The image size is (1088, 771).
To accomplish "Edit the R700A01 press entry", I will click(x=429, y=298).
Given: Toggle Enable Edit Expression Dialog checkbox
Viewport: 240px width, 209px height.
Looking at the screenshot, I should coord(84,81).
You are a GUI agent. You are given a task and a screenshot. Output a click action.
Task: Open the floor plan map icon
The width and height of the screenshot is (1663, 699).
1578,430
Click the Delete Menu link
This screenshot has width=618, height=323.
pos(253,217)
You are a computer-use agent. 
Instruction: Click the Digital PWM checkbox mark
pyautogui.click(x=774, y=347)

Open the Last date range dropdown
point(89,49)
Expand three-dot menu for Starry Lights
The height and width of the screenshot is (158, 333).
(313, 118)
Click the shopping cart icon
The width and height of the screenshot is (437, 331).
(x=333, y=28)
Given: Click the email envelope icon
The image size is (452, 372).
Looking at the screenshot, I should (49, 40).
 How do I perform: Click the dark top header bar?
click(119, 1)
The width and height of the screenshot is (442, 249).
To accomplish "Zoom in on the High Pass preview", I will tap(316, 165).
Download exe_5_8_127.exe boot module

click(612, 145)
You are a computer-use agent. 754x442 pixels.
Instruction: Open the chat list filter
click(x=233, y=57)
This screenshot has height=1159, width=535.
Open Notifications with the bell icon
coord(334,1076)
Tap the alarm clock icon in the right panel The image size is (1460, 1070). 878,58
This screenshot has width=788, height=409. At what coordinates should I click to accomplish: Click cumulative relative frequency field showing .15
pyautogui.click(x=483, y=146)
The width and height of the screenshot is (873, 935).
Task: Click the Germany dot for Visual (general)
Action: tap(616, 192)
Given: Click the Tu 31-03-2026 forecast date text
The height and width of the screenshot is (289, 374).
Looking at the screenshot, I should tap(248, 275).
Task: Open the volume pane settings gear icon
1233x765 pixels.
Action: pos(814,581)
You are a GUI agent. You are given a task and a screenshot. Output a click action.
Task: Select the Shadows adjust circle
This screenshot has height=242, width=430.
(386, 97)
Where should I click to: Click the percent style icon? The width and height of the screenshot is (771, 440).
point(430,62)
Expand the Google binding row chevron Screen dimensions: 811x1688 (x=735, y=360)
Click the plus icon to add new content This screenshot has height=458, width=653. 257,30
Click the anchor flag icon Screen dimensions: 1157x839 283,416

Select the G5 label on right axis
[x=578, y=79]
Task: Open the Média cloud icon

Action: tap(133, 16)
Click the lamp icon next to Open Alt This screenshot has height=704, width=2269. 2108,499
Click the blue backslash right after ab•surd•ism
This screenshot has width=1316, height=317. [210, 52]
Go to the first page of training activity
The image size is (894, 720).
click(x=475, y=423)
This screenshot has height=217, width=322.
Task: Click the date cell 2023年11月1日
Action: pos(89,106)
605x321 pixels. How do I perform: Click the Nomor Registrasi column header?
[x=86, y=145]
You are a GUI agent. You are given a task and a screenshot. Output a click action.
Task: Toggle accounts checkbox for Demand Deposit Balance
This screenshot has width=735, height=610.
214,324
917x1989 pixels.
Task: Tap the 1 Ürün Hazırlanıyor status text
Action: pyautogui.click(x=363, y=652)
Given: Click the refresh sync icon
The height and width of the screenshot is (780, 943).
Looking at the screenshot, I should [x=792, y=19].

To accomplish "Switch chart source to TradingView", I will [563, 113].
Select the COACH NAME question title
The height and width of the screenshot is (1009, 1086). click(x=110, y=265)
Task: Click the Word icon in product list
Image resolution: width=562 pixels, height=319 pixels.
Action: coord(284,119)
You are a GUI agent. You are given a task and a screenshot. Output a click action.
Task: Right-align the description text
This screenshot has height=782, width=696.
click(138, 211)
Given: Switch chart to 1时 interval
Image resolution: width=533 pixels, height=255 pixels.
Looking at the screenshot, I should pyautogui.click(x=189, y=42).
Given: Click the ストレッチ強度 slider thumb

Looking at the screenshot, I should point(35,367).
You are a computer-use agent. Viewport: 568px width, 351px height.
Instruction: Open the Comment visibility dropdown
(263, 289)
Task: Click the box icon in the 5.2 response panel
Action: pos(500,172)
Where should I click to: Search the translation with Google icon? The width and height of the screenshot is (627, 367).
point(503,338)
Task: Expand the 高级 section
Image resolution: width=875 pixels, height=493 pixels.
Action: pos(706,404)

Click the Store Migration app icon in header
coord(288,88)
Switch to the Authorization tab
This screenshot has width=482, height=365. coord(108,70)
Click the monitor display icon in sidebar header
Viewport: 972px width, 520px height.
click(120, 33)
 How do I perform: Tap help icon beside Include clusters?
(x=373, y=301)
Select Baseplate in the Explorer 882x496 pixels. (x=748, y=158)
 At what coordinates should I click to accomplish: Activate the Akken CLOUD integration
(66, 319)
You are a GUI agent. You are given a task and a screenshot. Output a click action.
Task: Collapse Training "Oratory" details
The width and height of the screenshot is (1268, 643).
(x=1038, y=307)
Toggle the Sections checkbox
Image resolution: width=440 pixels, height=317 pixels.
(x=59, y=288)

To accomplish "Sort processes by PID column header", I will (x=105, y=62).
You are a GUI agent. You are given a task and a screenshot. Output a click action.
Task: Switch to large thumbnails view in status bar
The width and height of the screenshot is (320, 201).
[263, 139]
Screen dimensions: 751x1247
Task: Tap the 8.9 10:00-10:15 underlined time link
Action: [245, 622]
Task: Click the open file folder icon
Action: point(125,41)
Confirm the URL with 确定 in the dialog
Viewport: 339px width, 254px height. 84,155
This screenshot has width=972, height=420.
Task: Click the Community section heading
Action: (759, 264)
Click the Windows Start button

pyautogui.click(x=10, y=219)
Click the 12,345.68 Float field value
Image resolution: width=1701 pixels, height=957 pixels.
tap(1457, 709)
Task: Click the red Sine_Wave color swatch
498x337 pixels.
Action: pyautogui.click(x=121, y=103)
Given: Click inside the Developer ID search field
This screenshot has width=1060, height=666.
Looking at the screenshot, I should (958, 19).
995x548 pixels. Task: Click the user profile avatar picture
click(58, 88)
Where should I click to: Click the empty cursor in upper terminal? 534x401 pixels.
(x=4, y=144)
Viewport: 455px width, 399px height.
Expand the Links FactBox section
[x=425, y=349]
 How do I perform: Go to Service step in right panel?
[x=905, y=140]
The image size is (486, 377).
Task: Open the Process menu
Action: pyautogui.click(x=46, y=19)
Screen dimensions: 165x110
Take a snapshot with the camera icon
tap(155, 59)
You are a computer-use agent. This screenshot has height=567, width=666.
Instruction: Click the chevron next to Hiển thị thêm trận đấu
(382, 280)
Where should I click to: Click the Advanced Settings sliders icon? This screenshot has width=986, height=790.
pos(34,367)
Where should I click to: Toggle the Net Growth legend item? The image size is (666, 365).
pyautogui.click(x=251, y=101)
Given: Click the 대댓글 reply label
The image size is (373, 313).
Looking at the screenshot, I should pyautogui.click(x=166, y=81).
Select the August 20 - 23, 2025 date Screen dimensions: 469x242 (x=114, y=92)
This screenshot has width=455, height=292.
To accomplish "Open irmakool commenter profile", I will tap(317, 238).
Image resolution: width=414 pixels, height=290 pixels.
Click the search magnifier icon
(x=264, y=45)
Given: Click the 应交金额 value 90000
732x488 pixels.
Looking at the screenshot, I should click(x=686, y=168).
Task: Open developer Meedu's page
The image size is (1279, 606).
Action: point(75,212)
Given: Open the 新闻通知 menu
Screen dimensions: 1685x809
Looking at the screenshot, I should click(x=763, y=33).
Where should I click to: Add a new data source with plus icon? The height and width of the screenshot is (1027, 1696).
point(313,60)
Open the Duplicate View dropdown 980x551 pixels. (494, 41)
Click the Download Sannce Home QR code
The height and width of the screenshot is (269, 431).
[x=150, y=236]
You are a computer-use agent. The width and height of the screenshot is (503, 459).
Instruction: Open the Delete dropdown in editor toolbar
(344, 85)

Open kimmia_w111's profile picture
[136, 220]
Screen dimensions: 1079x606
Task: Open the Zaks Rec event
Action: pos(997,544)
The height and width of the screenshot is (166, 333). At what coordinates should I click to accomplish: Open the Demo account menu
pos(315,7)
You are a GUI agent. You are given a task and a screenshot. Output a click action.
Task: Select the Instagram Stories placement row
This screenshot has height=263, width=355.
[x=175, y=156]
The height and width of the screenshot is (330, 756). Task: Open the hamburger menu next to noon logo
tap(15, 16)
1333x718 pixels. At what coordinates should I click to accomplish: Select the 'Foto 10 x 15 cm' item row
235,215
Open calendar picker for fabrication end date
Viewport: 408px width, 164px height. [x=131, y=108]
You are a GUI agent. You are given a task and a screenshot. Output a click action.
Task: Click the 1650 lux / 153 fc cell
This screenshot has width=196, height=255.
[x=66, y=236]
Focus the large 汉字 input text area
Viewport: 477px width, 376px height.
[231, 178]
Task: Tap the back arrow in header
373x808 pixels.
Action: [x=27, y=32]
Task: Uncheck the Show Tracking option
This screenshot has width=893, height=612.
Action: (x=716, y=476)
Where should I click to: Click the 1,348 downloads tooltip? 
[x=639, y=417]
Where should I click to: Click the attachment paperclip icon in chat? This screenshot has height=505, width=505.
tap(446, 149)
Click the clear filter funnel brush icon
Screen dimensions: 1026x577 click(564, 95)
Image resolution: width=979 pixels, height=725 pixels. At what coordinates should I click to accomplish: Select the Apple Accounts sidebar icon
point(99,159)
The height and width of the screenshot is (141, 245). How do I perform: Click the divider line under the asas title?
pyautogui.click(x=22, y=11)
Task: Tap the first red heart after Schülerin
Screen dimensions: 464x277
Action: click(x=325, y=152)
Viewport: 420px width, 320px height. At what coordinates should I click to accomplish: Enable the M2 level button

= = = = =

**Task to carry out**. Each line from the one with "Image resolution: width=979" to the end of the material should be duplicated exactly, and no other line.

**Written answer**.
Image resolution: width=979 pixels, height=725 pixels. At what coordinates should I click to accomplish: Select the Apple Accounts sidebar icon
point(99,159)
The height and width of the screenshot is (141, 245). How do I perform: Click the divider line under the asas title?
pyautogui.click(x=22, y=11)
Task: Tap the first red heart after Schülerin
Screen dimensions: 464x277
Action: click(x=325, y=152)
Viewport: 420px width, 320px height. At what coordinates should I click to accomplish: Enable the M2 level button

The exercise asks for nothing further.